RECORD SET:
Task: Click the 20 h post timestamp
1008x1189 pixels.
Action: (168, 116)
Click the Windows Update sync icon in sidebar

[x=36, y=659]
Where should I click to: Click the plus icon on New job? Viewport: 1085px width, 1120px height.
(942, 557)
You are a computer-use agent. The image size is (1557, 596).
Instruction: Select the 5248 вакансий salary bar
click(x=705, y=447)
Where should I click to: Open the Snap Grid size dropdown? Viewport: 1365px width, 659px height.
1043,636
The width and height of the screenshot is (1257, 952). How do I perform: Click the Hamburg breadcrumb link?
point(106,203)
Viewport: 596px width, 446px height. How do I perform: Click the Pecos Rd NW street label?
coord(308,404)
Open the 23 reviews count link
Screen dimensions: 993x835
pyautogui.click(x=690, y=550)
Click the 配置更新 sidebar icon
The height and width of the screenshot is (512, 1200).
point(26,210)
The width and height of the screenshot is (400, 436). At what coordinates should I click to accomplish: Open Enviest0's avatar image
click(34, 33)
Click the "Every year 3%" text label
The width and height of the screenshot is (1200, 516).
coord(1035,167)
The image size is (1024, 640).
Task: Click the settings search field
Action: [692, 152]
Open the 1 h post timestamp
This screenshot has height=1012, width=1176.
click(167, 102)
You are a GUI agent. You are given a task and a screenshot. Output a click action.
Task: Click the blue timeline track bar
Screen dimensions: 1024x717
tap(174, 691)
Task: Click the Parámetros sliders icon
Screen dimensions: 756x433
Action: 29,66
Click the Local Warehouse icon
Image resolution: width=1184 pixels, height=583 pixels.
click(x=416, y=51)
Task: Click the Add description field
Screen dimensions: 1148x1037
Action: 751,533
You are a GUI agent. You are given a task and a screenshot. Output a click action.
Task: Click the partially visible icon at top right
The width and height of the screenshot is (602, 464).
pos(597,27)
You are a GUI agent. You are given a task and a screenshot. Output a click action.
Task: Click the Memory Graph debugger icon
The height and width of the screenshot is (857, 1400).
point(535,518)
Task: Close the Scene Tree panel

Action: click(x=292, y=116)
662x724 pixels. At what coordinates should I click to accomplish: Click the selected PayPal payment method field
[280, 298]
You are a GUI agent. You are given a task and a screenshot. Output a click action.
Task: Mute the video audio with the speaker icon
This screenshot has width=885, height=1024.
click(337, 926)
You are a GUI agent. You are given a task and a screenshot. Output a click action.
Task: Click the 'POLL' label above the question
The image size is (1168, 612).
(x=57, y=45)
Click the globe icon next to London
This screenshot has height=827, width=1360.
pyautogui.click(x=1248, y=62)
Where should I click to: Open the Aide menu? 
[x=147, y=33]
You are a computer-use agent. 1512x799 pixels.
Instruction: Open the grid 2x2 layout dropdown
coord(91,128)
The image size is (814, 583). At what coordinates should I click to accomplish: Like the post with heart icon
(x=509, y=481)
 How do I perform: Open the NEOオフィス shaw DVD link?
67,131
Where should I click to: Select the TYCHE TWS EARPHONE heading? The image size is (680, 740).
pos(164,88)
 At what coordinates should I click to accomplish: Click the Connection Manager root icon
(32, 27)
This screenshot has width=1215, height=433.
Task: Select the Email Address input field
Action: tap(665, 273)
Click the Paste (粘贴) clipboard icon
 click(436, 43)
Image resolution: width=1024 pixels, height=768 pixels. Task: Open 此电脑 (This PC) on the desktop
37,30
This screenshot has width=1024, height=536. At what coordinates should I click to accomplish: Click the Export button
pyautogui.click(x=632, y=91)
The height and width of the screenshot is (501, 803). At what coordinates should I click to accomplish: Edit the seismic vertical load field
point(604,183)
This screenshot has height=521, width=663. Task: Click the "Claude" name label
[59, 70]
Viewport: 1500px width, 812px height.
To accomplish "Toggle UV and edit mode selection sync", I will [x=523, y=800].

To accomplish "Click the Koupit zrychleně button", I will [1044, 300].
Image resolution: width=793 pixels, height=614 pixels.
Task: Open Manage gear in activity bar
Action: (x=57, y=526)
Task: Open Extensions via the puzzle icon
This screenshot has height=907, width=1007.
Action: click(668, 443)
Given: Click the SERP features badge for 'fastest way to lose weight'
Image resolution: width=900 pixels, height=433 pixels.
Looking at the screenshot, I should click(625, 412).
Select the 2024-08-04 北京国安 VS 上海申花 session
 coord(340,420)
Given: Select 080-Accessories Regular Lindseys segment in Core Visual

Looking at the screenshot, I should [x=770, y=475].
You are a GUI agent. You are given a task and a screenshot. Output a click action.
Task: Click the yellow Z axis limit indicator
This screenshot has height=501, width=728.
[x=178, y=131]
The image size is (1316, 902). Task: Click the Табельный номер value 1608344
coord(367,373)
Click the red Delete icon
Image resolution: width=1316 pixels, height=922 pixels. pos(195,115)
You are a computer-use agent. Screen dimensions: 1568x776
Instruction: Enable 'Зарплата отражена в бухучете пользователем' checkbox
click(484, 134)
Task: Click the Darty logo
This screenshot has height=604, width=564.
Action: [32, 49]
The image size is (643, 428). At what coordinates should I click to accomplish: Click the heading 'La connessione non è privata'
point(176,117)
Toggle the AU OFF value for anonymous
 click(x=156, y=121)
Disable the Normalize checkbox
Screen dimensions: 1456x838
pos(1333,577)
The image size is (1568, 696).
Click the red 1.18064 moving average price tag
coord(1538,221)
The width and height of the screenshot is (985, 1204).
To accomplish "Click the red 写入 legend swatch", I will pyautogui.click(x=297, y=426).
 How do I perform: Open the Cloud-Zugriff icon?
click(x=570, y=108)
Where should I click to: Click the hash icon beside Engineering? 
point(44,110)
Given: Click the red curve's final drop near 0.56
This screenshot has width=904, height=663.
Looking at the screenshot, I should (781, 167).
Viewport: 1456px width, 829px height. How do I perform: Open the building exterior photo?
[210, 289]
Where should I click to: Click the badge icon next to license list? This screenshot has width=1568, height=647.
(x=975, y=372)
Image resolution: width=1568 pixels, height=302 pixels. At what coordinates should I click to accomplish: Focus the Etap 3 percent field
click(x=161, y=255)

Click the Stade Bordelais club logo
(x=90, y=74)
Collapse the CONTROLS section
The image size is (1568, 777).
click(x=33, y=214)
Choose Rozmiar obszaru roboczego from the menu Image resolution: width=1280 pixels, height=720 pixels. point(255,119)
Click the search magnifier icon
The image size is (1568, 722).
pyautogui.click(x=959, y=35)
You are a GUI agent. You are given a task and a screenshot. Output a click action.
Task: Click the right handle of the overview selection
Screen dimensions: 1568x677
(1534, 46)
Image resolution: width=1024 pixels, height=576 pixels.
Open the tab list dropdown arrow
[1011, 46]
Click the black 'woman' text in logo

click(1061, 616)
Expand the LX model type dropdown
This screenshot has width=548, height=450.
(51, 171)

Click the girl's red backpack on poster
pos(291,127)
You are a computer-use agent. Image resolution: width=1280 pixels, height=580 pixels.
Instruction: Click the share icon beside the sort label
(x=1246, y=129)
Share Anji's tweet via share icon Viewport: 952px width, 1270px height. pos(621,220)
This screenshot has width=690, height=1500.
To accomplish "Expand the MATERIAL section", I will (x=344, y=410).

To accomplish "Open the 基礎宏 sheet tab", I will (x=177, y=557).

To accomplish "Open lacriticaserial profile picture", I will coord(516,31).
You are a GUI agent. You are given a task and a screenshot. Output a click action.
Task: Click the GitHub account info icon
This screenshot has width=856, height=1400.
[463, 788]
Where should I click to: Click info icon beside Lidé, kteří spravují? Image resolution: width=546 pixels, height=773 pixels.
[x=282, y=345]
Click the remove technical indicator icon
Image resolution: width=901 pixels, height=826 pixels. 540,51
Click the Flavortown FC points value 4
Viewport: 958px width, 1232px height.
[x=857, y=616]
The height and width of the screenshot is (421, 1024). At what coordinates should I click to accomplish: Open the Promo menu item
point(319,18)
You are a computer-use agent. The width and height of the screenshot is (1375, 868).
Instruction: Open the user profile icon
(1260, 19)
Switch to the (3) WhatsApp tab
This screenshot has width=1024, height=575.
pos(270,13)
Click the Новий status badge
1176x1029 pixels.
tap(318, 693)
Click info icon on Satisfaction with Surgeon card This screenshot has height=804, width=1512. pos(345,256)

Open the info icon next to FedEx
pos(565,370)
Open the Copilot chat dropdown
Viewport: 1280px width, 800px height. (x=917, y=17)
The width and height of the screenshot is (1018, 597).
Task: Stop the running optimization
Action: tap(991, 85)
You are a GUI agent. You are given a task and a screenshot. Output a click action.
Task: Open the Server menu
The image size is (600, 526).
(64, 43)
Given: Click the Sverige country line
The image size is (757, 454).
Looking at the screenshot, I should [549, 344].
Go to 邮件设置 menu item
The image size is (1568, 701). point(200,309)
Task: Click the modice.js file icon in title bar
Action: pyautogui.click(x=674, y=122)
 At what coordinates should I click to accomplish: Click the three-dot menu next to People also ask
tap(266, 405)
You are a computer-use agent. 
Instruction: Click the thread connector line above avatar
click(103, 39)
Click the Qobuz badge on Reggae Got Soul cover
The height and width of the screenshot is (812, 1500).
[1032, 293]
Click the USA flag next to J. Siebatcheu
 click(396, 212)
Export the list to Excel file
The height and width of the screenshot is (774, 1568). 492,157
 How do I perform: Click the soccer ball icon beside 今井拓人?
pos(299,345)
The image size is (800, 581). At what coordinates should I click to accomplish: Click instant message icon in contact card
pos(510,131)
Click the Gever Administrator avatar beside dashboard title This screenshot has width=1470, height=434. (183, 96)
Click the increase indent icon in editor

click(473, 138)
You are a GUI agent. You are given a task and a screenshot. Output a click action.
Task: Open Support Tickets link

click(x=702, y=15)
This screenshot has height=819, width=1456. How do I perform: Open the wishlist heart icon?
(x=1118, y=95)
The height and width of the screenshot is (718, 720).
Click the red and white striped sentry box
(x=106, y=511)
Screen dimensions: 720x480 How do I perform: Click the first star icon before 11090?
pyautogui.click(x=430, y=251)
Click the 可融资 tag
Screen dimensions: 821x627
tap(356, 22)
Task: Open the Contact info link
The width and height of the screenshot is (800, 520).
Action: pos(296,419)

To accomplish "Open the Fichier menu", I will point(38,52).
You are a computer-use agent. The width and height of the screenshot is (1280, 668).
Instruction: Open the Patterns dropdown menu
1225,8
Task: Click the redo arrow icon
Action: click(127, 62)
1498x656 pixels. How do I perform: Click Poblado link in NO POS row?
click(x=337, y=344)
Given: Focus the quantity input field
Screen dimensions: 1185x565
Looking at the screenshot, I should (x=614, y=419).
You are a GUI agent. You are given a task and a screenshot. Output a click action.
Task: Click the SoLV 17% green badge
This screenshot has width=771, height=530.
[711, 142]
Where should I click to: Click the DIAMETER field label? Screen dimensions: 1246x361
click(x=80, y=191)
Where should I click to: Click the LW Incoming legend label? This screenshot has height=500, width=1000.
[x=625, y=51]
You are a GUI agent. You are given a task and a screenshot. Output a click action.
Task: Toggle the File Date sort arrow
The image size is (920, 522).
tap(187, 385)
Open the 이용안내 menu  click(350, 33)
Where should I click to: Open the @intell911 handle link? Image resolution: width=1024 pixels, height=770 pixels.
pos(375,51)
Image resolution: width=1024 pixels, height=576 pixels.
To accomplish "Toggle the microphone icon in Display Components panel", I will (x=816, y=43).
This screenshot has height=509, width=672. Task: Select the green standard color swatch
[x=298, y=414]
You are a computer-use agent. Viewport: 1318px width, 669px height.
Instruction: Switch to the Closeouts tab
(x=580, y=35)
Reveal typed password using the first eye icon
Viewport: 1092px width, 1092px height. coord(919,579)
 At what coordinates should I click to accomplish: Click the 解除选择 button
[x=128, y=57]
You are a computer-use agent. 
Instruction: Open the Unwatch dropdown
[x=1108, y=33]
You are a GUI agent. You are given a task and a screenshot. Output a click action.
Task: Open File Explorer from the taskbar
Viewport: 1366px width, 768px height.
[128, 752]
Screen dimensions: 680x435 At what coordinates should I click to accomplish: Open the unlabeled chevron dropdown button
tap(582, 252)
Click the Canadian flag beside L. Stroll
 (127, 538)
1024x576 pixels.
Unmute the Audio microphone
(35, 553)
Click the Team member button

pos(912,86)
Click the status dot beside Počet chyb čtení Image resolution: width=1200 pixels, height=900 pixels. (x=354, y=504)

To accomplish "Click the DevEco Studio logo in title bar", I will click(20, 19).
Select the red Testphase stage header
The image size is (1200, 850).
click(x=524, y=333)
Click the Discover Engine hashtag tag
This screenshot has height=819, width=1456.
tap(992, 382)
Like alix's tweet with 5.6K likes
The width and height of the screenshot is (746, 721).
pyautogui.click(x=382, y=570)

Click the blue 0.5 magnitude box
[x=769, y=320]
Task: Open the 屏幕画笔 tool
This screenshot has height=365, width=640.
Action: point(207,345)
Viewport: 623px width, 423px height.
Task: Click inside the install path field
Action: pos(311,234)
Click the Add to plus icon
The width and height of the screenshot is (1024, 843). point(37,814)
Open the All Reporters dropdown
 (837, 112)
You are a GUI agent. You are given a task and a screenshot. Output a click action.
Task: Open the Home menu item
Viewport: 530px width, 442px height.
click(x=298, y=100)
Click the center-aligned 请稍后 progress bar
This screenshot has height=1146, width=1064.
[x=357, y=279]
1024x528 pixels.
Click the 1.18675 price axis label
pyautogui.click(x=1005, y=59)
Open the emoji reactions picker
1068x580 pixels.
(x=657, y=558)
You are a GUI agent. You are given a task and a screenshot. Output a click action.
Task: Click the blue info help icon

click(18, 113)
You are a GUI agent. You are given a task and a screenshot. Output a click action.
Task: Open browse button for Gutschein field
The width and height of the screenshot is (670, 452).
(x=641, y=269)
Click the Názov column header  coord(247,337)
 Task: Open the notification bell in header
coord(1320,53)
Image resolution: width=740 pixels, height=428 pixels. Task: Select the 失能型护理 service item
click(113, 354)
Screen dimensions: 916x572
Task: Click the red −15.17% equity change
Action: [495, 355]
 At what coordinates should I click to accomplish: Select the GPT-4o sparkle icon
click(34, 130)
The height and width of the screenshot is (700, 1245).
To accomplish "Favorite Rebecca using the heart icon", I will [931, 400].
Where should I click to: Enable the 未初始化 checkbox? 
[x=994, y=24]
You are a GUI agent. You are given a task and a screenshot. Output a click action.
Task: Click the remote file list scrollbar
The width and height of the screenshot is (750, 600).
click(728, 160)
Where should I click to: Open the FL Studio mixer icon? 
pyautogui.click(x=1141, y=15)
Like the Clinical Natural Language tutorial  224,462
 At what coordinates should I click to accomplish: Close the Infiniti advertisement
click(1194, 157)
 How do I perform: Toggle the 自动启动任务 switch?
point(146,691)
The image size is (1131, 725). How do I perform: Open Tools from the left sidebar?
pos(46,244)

EXERCISE GOAL:
Output exactly the lines of the material above from the one containing "Viewport: 1500px width, 812px height." up to and including the one containing "Given: Click the SERP".

TASK RESPONSE:
Viewport: 1500px width, 812px height.
To accomplish "Toggle UV and edit mode selection sync", I will [x=523, y=800].

To accomplish "Click the Koupit zrychleně button", I will [1044, 300].
Image resolution: width=793 pixels, height=614 pixels.
Task: Open Manage gear in activity bar
Action: (x=57, y=526)
Task: Open Extensions via the puzzle icon
This screenshot has height=907, width=1007.
Action: click(668, 443)
Given: Click the SERP features badge for 'fastest way to lose weight'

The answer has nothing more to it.